*** Input data ***
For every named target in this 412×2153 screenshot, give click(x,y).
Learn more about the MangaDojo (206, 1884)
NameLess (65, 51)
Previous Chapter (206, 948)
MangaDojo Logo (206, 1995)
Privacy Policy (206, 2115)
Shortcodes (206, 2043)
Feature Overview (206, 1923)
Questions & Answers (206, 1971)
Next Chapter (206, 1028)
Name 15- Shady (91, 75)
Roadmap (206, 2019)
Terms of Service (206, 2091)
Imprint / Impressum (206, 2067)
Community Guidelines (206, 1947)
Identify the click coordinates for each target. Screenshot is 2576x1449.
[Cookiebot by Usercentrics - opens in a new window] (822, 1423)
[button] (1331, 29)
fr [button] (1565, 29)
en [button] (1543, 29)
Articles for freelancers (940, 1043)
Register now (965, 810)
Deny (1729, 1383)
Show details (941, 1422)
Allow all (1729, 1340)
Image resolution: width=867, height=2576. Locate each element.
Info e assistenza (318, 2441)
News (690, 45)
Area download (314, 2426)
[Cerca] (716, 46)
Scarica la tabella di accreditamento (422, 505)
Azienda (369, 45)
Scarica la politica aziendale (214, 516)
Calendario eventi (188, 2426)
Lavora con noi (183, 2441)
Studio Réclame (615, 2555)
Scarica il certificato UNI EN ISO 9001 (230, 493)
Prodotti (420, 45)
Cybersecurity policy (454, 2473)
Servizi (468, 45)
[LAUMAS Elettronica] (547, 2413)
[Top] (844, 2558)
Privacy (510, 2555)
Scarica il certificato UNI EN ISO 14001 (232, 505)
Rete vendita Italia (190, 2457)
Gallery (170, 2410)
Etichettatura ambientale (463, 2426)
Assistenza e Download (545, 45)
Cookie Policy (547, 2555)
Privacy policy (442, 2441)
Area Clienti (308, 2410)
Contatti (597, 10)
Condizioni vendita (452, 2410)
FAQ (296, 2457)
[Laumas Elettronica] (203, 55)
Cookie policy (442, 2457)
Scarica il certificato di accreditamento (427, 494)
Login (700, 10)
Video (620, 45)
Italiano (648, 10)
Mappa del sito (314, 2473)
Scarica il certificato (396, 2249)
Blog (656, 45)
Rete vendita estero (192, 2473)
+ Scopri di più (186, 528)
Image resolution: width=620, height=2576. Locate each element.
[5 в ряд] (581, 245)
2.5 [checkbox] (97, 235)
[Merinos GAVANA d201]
*** End of Input data ***
▶ [What to work on]: Your reply should be nothing but the lines from the one containing "Login (700, 10)" through the last line above, copied exactly; please include both ends.

▶ [Solved exercise]:
Login (700, 10)
Video (620, 45)
Italiano (648, 10)
Mappa del sito (314, 2473)
Scarica il certificato (396, 2249)
Blog (656, 45)
Rete vendita estero (192, 2473)
+ Scopri di più (186, 528)
Image resolution: width=620, height=2576. Locate each element.
[5 в ряд] (581, 245)
2.5 [checkbox] (97, 235)
[Merinos GAVANA d201]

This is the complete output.